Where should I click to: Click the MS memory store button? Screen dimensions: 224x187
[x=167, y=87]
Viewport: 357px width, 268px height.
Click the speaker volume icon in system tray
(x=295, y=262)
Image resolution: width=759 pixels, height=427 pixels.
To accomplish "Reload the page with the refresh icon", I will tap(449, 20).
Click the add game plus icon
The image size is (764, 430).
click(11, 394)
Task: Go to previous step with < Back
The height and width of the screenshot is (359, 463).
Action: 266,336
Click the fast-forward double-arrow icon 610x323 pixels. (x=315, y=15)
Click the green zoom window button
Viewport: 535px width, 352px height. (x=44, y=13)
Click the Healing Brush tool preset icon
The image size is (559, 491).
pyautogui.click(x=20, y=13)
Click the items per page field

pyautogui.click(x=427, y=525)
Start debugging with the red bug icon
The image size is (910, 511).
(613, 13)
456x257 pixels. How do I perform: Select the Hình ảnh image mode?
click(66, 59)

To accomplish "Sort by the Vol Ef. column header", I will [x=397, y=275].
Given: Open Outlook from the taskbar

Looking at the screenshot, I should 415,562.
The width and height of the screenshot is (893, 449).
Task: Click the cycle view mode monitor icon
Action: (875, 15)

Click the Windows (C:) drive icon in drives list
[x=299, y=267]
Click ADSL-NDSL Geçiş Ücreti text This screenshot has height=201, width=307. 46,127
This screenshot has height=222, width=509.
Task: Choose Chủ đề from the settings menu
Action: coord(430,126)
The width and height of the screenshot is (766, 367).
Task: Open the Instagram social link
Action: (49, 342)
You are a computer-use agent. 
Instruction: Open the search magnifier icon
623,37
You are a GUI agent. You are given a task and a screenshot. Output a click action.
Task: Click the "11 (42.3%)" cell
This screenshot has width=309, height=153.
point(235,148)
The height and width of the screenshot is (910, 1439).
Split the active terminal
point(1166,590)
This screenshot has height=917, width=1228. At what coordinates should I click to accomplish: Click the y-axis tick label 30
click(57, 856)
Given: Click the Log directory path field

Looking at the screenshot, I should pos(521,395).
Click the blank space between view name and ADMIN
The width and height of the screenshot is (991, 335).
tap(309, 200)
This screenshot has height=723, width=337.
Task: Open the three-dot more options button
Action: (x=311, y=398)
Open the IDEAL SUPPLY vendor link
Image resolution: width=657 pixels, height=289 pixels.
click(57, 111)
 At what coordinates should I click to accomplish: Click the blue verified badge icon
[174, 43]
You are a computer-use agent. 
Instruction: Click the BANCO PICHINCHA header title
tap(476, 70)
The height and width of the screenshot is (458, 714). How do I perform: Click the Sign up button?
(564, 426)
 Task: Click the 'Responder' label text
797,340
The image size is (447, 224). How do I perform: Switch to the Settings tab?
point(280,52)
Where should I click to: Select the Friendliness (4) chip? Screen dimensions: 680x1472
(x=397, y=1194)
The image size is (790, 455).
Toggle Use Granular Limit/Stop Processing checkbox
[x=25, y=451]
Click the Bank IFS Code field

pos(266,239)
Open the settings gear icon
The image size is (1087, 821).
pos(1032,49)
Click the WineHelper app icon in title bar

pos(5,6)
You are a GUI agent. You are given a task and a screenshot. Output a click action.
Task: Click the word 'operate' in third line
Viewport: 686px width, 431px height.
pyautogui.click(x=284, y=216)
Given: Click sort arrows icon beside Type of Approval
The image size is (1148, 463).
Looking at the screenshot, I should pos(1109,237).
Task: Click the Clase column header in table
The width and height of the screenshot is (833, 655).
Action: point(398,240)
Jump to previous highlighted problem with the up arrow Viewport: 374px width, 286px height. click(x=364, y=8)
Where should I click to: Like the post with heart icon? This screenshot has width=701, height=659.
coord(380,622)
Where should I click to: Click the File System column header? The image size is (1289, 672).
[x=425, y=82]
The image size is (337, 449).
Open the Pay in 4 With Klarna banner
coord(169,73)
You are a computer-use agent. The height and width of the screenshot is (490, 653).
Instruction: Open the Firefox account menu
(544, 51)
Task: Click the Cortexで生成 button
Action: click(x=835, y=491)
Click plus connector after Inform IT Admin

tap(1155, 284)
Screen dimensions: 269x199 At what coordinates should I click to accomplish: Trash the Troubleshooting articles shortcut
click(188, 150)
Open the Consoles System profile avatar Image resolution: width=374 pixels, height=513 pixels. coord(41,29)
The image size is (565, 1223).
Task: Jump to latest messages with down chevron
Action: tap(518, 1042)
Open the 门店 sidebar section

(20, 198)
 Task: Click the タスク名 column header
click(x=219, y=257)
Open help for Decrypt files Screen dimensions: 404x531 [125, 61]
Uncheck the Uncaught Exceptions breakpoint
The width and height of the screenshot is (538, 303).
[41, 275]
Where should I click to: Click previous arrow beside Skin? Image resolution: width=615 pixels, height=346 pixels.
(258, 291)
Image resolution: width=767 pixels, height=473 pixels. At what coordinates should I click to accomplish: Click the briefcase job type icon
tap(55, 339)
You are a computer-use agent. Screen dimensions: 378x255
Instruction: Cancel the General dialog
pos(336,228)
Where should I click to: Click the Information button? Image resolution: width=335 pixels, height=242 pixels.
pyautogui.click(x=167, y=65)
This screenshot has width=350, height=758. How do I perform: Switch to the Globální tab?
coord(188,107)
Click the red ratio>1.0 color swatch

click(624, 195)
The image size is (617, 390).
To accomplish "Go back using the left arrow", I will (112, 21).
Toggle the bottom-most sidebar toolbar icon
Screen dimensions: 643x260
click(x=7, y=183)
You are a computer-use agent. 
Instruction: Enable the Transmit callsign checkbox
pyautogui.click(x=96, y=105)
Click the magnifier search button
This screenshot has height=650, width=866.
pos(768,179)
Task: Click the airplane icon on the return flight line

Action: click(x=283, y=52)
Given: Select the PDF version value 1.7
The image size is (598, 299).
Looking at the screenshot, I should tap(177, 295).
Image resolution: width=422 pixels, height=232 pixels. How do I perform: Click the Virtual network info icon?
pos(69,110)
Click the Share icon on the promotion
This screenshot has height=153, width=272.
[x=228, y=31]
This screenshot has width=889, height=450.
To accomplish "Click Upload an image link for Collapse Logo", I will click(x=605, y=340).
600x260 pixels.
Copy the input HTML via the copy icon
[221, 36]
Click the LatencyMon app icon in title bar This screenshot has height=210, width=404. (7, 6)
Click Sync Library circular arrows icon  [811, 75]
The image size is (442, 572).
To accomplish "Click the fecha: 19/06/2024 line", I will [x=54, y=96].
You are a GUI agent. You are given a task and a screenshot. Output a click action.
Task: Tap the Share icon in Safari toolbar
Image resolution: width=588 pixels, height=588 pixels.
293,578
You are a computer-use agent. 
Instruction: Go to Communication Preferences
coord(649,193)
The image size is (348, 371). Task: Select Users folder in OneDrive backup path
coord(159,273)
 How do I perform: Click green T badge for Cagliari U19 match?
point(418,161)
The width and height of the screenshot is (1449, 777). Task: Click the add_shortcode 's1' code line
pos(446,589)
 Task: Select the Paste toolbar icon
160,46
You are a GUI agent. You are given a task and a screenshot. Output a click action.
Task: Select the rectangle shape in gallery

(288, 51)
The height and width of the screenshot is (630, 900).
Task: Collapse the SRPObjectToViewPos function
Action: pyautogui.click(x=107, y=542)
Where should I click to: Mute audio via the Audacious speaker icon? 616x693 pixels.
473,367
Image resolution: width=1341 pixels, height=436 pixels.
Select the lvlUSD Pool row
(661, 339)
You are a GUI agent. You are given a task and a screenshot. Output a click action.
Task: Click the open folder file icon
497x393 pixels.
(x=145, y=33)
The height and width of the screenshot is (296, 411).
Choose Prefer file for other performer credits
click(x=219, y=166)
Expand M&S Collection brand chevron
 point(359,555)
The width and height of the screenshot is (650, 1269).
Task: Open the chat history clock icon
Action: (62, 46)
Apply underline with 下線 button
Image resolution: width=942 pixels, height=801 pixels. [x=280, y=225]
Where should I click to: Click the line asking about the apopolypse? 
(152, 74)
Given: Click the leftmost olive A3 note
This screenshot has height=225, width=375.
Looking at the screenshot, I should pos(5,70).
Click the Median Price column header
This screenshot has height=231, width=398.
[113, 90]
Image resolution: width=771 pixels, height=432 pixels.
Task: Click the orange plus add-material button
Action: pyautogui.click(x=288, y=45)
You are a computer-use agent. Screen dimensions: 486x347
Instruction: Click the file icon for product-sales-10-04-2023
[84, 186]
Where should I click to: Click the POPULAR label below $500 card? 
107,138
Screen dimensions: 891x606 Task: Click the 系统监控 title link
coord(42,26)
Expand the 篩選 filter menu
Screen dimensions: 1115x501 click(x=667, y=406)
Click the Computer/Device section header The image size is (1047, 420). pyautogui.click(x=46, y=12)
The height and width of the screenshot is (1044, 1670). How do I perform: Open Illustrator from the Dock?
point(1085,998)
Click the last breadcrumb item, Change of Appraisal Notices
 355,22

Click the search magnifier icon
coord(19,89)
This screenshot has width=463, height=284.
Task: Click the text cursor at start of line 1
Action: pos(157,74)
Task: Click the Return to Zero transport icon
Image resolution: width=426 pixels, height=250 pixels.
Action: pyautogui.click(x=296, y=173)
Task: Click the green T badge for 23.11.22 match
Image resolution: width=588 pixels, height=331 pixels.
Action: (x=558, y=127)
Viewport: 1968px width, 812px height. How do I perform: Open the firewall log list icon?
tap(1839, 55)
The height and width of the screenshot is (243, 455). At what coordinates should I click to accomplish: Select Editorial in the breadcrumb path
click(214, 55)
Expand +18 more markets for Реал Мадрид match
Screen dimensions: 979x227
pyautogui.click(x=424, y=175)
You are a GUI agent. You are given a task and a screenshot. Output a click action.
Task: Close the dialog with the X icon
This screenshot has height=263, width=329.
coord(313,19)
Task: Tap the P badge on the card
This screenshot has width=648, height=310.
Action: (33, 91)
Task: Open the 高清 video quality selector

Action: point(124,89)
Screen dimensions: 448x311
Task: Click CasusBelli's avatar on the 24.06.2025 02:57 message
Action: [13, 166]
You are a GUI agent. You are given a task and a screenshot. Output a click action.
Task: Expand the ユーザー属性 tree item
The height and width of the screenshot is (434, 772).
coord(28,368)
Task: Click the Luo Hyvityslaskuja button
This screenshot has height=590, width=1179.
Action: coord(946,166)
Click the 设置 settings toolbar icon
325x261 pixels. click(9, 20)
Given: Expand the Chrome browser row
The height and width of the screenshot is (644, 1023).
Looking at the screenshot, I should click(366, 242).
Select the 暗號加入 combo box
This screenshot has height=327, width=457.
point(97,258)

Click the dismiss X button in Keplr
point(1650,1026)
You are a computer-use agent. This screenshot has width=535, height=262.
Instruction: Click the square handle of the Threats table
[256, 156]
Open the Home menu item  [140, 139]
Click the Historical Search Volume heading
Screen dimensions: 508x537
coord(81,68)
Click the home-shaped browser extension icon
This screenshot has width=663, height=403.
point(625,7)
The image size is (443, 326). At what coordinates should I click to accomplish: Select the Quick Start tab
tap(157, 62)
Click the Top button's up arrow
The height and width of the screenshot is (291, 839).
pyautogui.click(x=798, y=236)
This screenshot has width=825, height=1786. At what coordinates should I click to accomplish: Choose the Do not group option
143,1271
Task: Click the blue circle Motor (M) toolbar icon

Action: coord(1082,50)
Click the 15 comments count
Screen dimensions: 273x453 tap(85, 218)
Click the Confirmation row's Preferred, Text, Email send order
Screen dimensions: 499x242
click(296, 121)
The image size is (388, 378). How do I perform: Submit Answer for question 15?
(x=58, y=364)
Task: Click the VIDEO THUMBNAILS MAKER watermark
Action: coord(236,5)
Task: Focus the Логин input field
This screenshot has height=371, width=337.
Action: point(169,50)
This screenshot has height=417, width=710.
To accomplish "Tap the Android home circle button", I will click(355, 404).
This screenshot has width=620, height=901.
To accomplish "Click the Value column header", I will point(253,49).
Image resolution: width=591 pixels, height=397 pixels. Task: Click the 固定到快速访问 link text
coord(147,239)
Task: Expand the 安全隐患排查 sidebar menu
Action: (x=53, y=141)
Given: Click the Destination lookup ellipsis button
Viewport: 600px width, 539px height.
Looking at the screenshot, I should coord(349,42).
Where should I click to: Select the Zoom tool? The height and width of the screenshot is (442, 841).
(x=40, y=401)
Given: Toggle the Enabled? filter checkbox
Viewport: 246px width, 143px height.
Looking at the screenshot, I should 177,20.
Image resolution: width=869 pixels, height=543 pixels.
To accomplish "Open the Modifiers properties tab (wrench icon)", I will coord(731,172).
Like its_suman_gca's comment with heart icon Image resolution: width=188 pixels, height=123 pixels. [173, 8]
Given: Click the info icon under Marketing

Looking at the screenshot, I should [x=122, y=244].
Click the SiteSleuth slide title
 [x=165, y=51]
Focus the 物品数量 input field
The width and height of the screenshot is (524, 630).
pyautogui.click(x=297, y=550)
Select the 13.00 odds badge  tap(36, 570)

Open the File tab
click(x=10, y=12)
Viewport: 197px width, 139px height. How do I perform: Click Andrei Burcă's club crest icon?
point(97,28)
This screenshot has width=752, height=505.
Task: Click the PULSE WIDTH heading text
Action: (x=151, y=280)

→ WHAT TO DO:
Give again exactly, and only, the lines above starting at the one with "Split the active terminal" and ending at the one with "Click the blank".

→ EXERCISE SOLUTION:
Split the active terminal
point(1166,590)
This screenshot has height=917, width=1228. At what coordinates should I click to accomplish: Click the y-axis tick label 30
click(57, 856)
Given: Click the Log directory path field

Looking at the screenshot, I should pos(521,395).
Click the blank space between view name and ADMIN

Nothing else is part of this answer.